• _Excerpt provided_
-- -- --
New Fans Goal For NY Advisory Panel

The Racing Fan Advisory Council will be chaired by Patrick Connors.

The state of New York has tapped most of the members of a new advisory panel to try to attract more fans to the racing industry in the state.

The Racing Fan Advisory Council, a creation of the state racing and wagering board, will be chaired by Patrick Connors, a long-time racing enthusiast and professor at Albany Law School.
The panel’s future recommendations—on everything from shaping regulations to help grow the sport to devising a new state marketing program to promote racing—will be non-binding.
The council was created earlier this summer after a similar plan proposed by both houses of the Legislature died.
Besides Connors, a Saratoga Springs resident who has been a speaker at the law school’s annual Saratoga racing and gaming summit, the panel’s members are Michael Amo, head of the Thoroughbred Racing Fan Association and a county legislator from the Hudson Valley; Allan Carter, the historian of the National Museum of Racing and Hall of Fame; and M. Kelly Young, associate director of national affairs at the New York Farm Bureau, an agriculture industry trade group.
The unpaid positions last for five years. The fifth and final member of the group was not named Sept. 1.
-- -- --
• _Supplied information_
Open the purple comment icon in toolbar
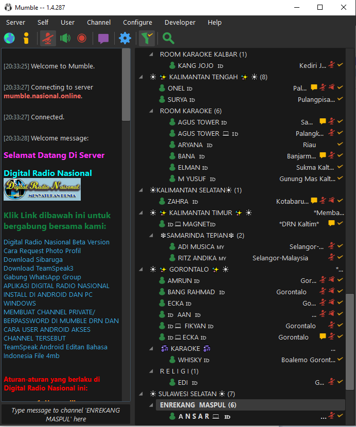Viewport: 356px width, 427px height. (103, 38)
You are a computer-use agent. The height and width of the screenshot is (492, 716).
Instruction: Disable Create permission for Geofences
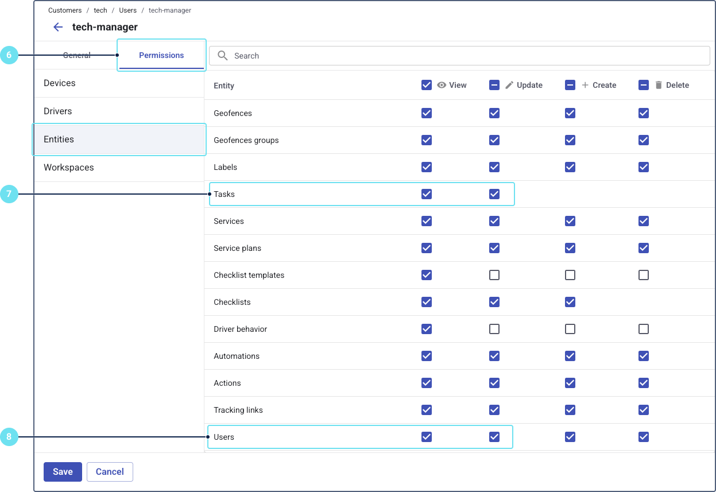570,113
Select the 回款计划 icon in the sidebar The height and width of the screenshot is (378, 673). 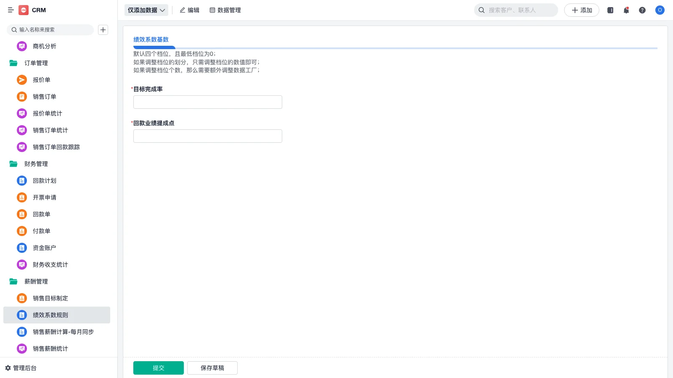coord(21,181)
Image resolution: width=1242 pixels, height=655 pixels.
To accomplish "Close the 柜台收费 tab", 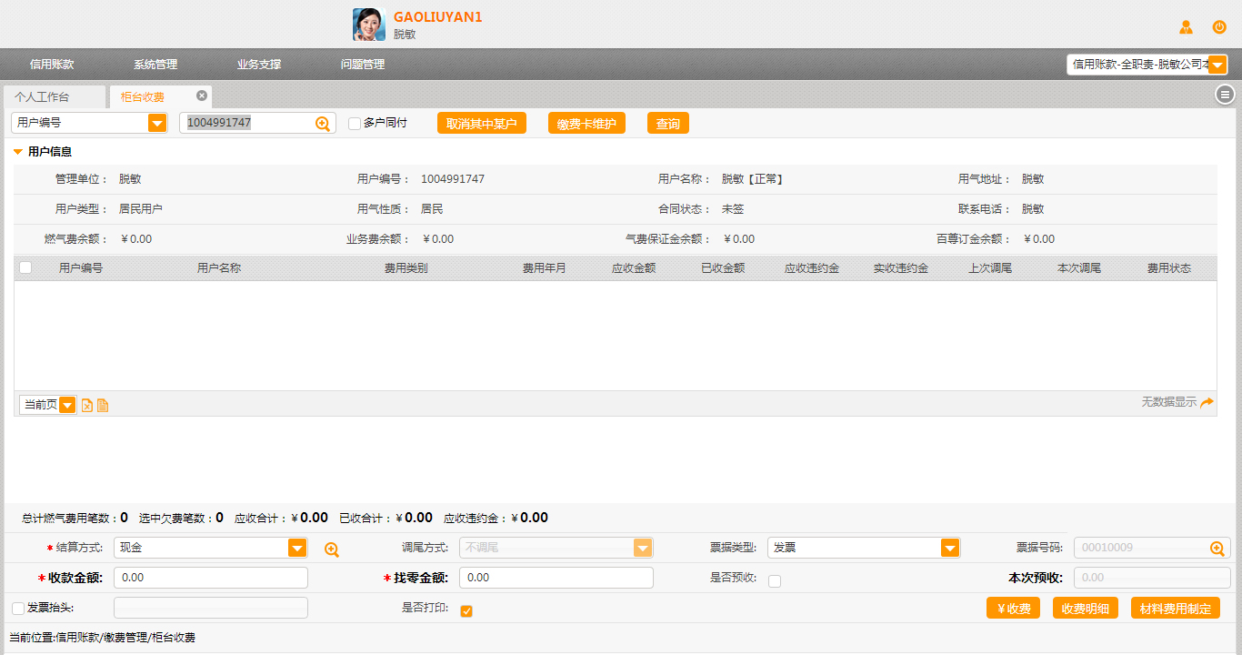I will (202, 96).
-- -- --
• _Instructions_
1. In the article on New York's racing fan advisory panel, how long do the unpaid positions on the council last?
2. From the article on New York's racing fan advisory panel, extract the stretch from "Besides Connors, a" through "industry trade group.".

• _Outputs_
1. Five years.

2.
Besides Connors, a Saratoga Springs resident who has been a speaker at the law school’s annual Saratoga racing and gaming summit, the panel’s members are Michael Amo, head of the Thoroughbred Racing Fan Association and a county legislator from the Hudson Valley; Allan Carter, the historian of the National Museum of Racing and Hall of Fame; and M. Kelly Young, associate director of national affairs at the New York Farm Bureau, an agriculture industry trade group.